Per um pugno di dollari,
Itália/Espanha/Alemanha Ocidental, 1964
Per qualche dollaro in piu, Itália/Espanha/Alemanha
Ocidental/Mônaco, 1965
Il buono, il brutto, il cattivo, Itália,
1966
Uma observação atenta aos créditos
de abertura de Por um Punhado de Dólares revelará
semelhanças, certamente não acidentais,
entre o grafismo das imagens desta abertura e a dos
filmes de James Bond. Se a série do espião
inglês, que tivera início dois anos antes,
tem um olho na tecnologia, em uma espécie de
futurismo, a abertura do primeiro faroeste dirigido
por Sergio Leone parece uma versão tosca, primitiva
das sofisticadas apresentações de 007,
contando, como essas, uma pequena "historinha"

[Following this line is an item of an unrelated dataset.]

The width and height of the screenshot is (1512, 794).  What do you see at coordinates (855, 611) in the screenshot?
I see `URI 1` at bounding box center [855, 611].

que antecipa o filme. E da mesma forma que os filmes
de Bond, com o extremo individualismo e hedonismo da
personagem, vieram, se não revolucionar totalmente,
mas ao menos impor uma nova visão ou mesmo uma
nova mitologia para o cinema de ação,
Leone, com Por um Punhado de Dólares e
seus dois filmes subsequentes, igualmente vindos da
Europa – sim, pois apesar de depois absorvida pelo cinema
americano, a série de Bond era originalmente
uma criação do cinema britânico
– vem impor uma nova forma, ao mesmo tempo apaixonada
e distanciada, de se pensar e fazer filmes de faroeste.

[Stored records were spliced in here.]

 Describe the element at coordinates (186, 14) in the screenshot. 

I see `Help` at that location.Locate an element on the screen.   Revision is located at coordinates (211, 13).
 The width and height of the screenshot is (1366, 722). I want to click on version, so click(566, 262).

Por um Punhado de Dólares certamente não
foi o primeiro spaghetti western, mas é
aquele que concedeu nobreza e popularidade a esta linhagem,
que depois se dilataria até a vulgarização.

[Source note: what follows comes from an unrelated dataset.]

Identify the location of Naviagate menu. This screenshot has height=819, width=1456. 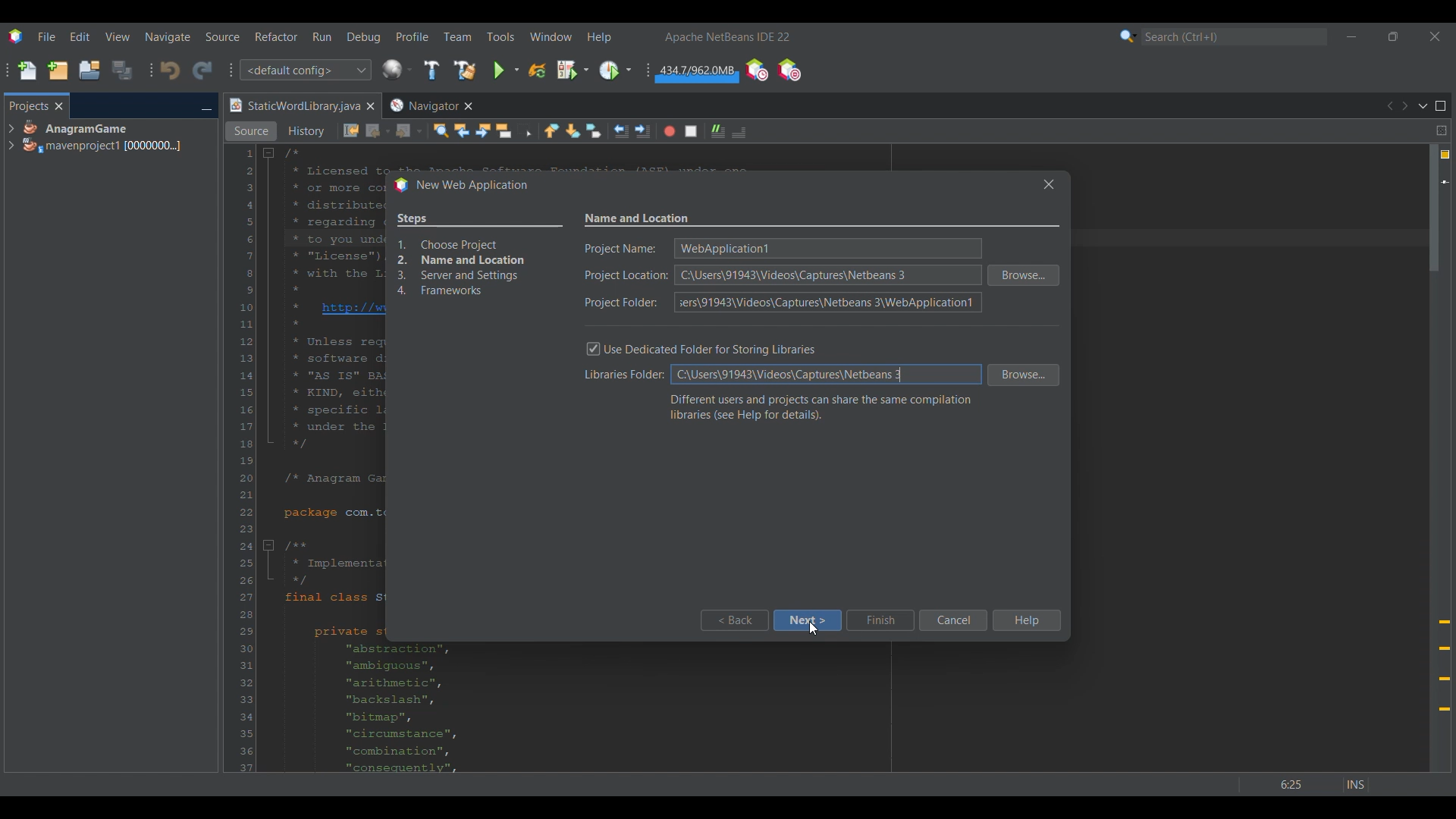
(167, 37).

Já nas primeiras imagens, a figura do andarilho,
que viria a ser conhecido como o "homem sem nome",
interpretado por Clint Eastwood, causa um forte estranhamento.
Ao invés da figura altiva e imponente do caubói
montado em um cavalo garboso, tornada costumeira pelo
cinema americano, temos um homem taciturno, vestindo
um deselegante poncho, fumando um charuto vagabundo
e cavalgando uma mula. É com variações
sobre essa personagem, recorrente nos três filmes,
apesar de não se configurar obrigatoriamente
em um mesmo indivíduo, que Leone vai iniciar
sua revisão do mitos do faroeste. A figura impositora
da lei, onipresente nos filmes americanos, com seus
xerifes mantenedores da ordem, vaqueiros e soldados
heróicos, inexiste no cinema de Leone. Em Por
um Punhado de Dólares, não há
qualquer forma de poder oficial; em Por uns Dólares
a Mais, homens da lei são omissos e covardes;
militares corruptos ou desencantados abundam em Três
Homens em Conflito. Praticamente não há
nobreza nas atitudes das personagens. Eastwood, mesmo
que nos filmes tenha algumas atitudes justas – libertar
uma mãe, escravizada sexualmente, e devolvê-la
ao marido e ao filho, em Por um Punhado de Dólares,
por exemplo – não tem, a maior parte do tempo,
na justiça sua maior motivação.
Esta é sim alguma forma de cobiça, ânsia
pelo lucro, e seu maior trunfo, alem da rapidez no gatilho,
não seria a honestidade, mas a esperteza, a manipulação
e a malandragem. Não é a tôa que
os três filmes terminam com o "homem sem
nome" partindo pelo deserto com o fruto pecuniário
do lucro de suas ações. Ele pode até
ser chamado de "bom", principalmente quando
em oposição às demais personagens,
como no terceiro filme, mas nunca é visto como
"bonzinho".
E assim, Leone vai contradizendo o mito perpetuado por
Hollywood da colonização do velho oeste
como evento formador de uma nação democrática
e igualitária, baseada na força de pequenos
proprietários e colonos que venceria, com o gradativo
estabelecimento de uma ordem legal, os intensos obstáculos
(índios, bandoleiros, a geografia) e prosperaria.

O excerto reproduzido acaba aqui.